══ Data provided ══

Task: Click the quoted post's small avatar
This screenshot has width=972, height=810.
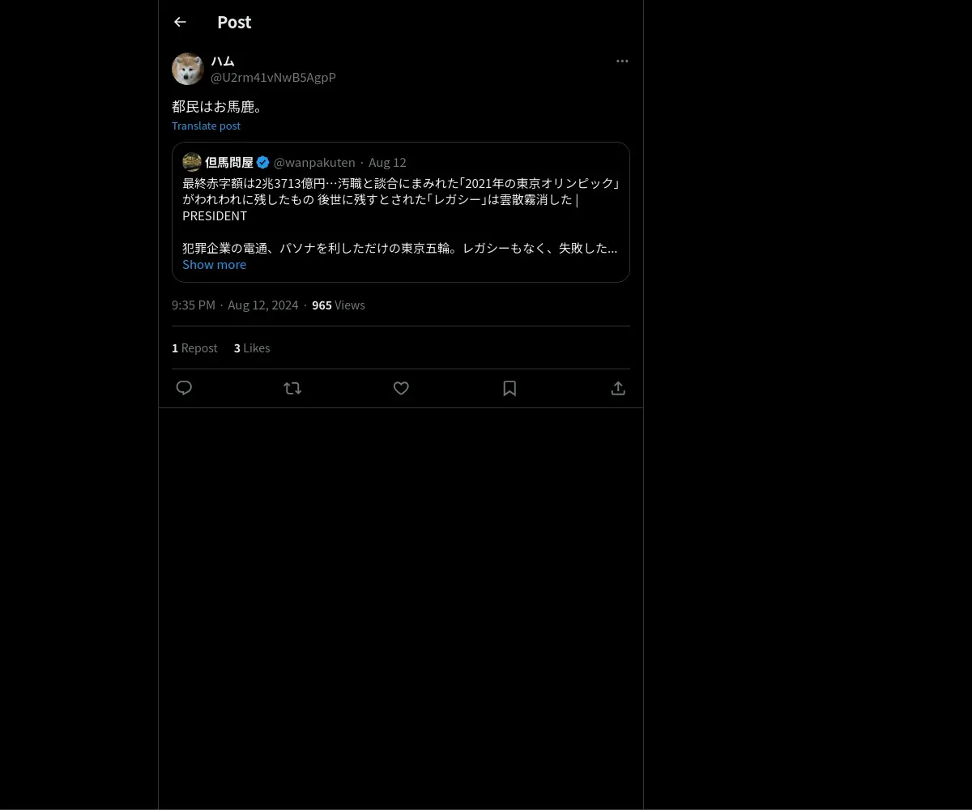Action: click(x=192, y=162)
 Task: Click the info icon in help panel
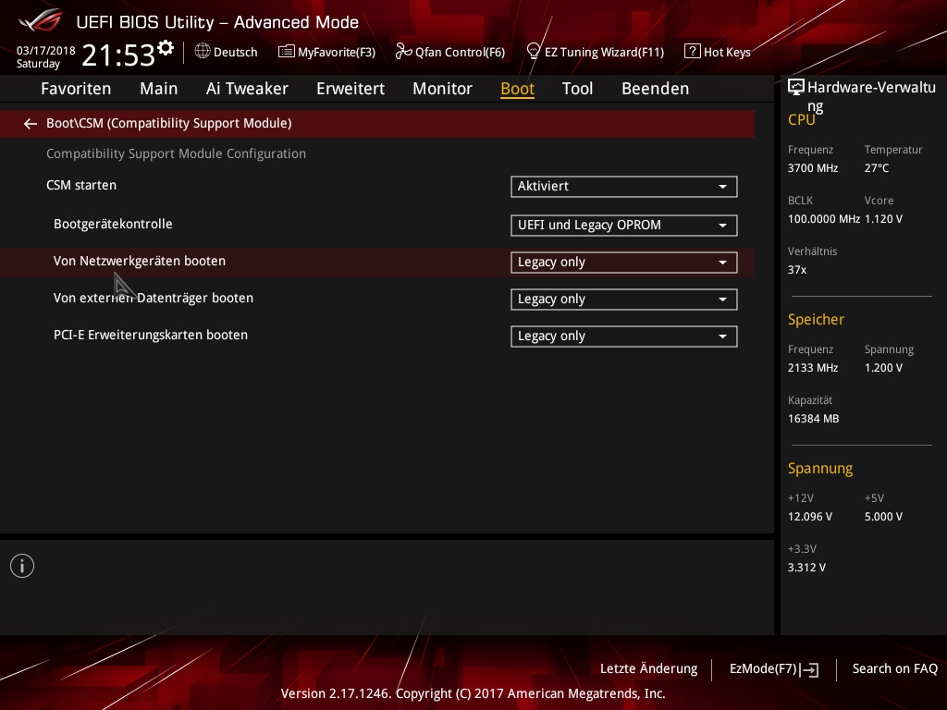click(22, 566)
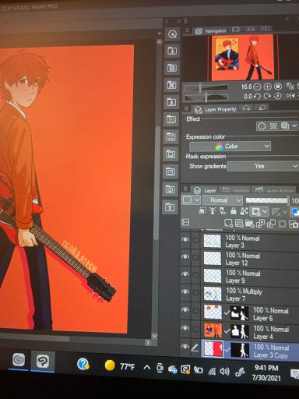299x399 pixels.
Task: Click the Navigator preview thumbnail
Action: 242,58
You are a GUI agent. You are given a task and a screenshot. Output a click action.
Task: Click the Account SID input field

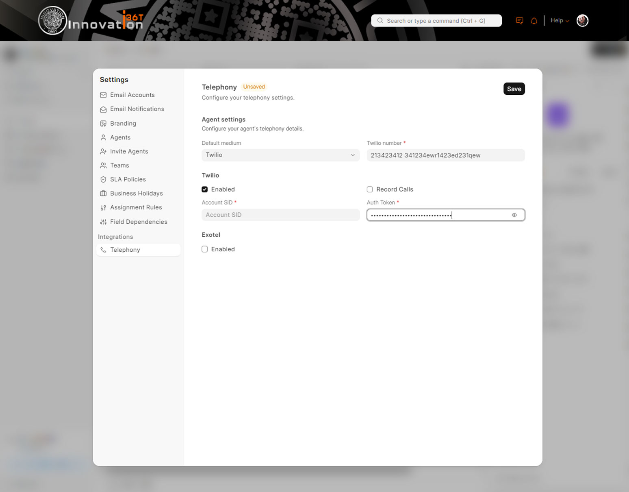click(x=280, y=215)
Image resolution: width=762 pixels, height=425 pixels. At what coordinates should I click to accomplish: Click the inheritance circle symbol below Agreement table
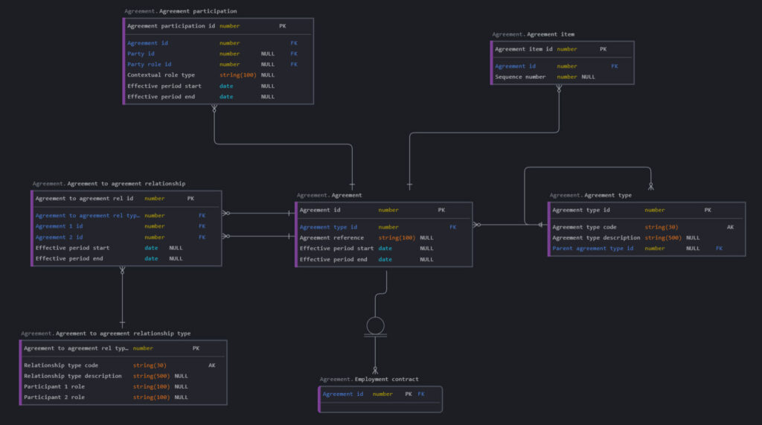tap(376, 325)
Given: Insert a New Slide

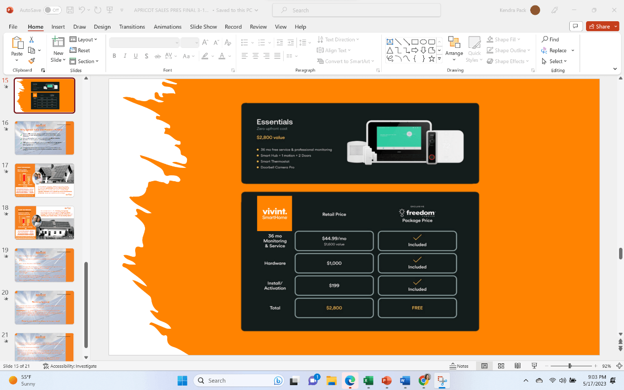Looking at the screenshot, I should [x=58, y=49].
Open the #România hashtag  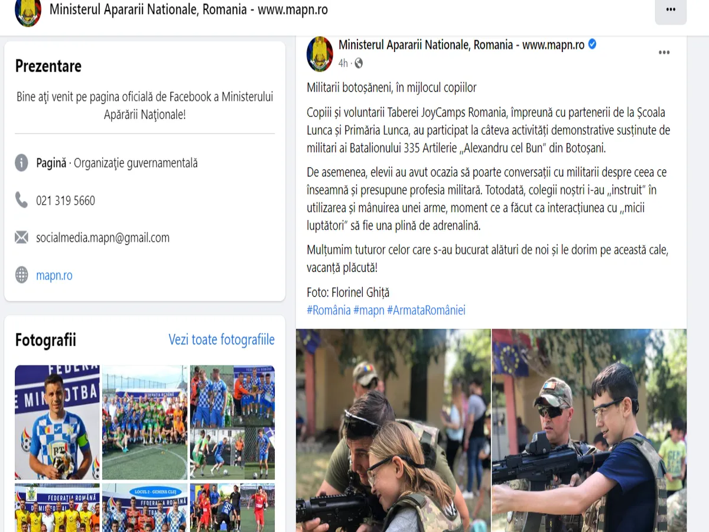pos(329,310)
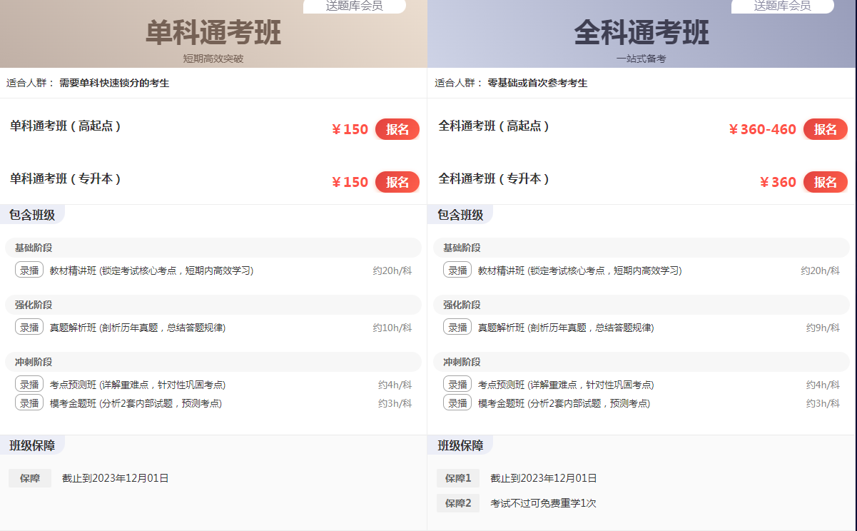Select 录播 badge beside 模考金题班 in 单科 column

point(29,403)
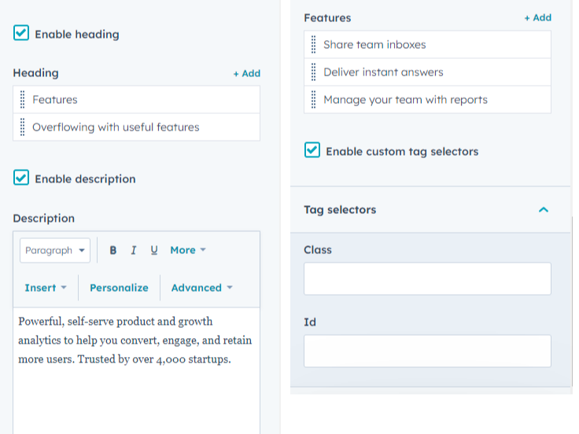Grab the drag handle beside Features heading row
579x434 pixels.
pyautogui.click(x=23, y=100)
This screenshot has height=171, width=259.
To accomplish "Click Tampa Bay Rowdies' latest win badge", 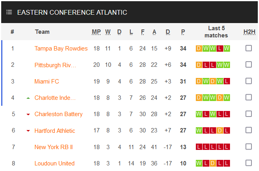I will pyautogui.click(x=226, y=49).
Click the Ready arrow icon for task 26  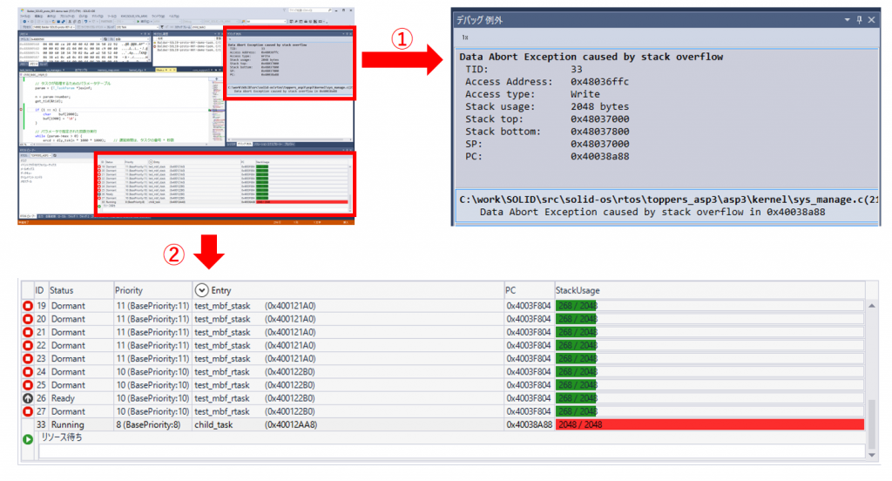[27, 397]
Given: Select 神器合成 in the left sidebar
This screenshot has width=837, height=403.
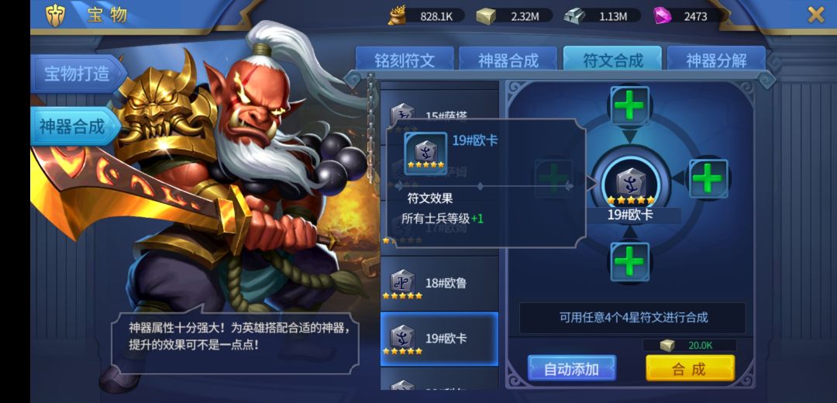Looking at the screenshot, I should [x=74, y=126].
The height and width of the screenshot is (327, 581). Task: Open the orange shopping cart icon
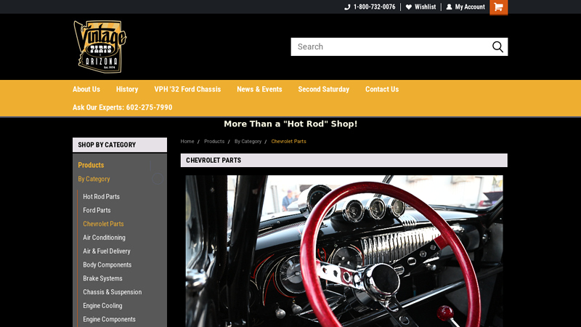498,7
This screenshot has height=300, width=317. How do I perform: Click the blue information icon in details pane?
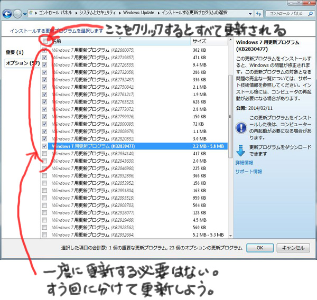point(241,127)
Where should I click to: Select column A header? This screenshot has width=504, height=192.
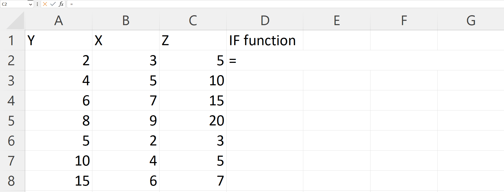point(59,21)
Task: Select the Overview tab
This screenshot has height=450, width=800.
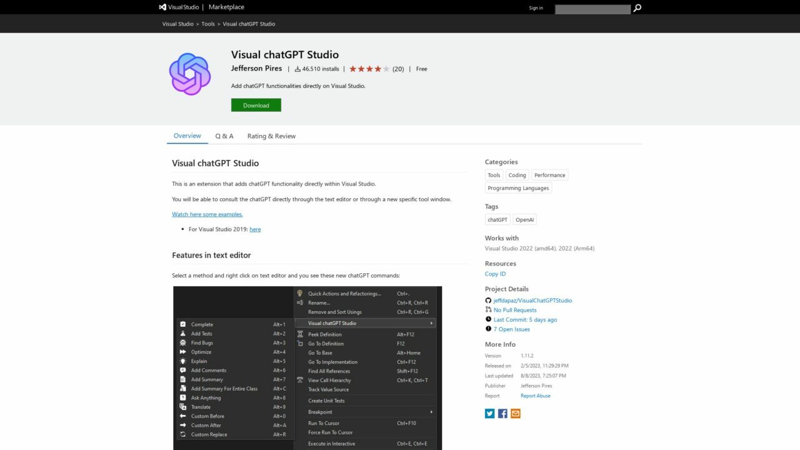Action: click(x=187, y=135)
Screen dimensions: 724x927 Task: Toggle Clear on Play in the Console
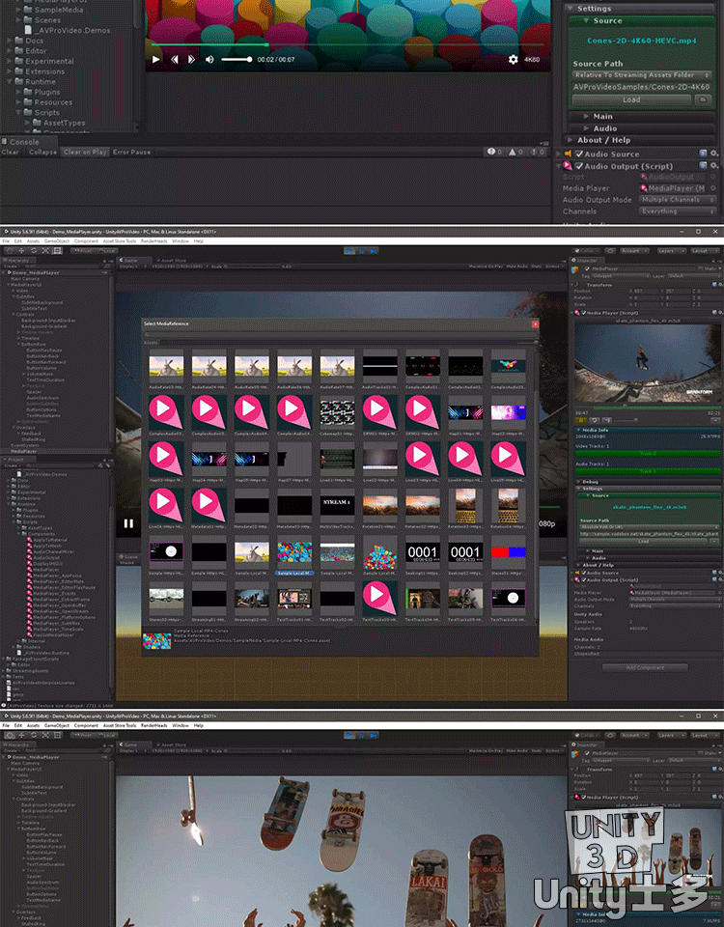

═══

▶ Task
All lines from the line with "This screenshot has height=450, width=800." through the final line of the data, both included, are to be repeated exactly; no other lines and no pictures.

▶ Answer area
This screenshot has height=450, width=800.
Action: click(x=187, y=135)
Screen dimensions: 724x927 Task: Toggle Clear on Play in the Console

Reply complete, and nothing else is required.